Morghan L. Richardson:  “Once lawyers pass the bar exam and the character and fitness review, we get admitted into the bar, and start the real work of being an attorney. Kim seems focused on criminal justice reform and wrongful convictions, and that is such an important area of the law that is frequently overlooked. Lawyers who work at organizations like the Innocence Project (fighting wrongful convictions) and Public Defenders offices are generally underpaid and struggling with large caseloads. Having Kim’s celebrity and maybe additional funding that comes with that could really be a huge benefit to making a more just system.”

HL: Over the years, people have knocked Kim for not taking the traditional route, which is going to law school. However, the path that Kim chose does not seem any easier. What is the difference in the two paths?

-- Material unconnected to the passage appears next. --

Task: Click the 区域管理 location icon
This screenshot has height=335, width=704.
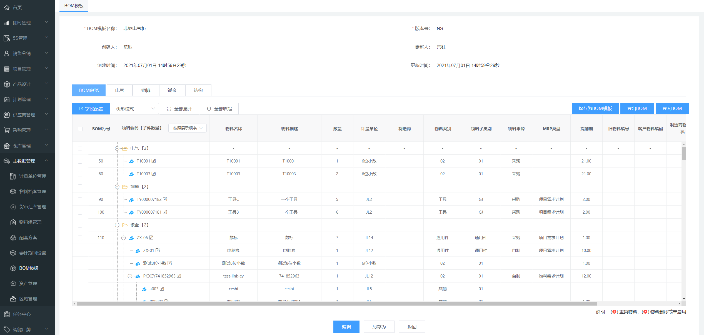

Morghan L. Richardson: “Long before the days of the internet, people could become lawyers by working for other lawyers (apprenticeship) or by attending law school. These days law schools are a clear path to that goal, but the value of working for other lawyers is still strong, and in fact may be more of a challenge than just attending classes. Many law schools these days also offer clinical work so that students can get hands on training because the law is not just academic. Only a few states still offer this apprenticeship path to becoming a lawyer, and frankly, anyone who works hard enough to join my profession gets my respect – there is simply no easy way to become a lawyer!”

HL: Being a mother yourself, how much harder is it to be a mom while, at the same time, studying to become a lawyer? 

Morghan L. Richardson: “Being a mom is hard work and very underpaid (laughs)! Lawyer moms are a special breed of women (myself included) and I will happily welcome her into our club. I teach law classes at Pace Law in NY and my students know that I am always on their team in this endeavor! There will always be people critical of Kim or anyone who takes a path less traveled and gets the same place as someone who went to Yale. But at the end of the day, what we all do with our law degrees is what matters the most (and not how we got there). I am rooting for her and anyone who takes this on.”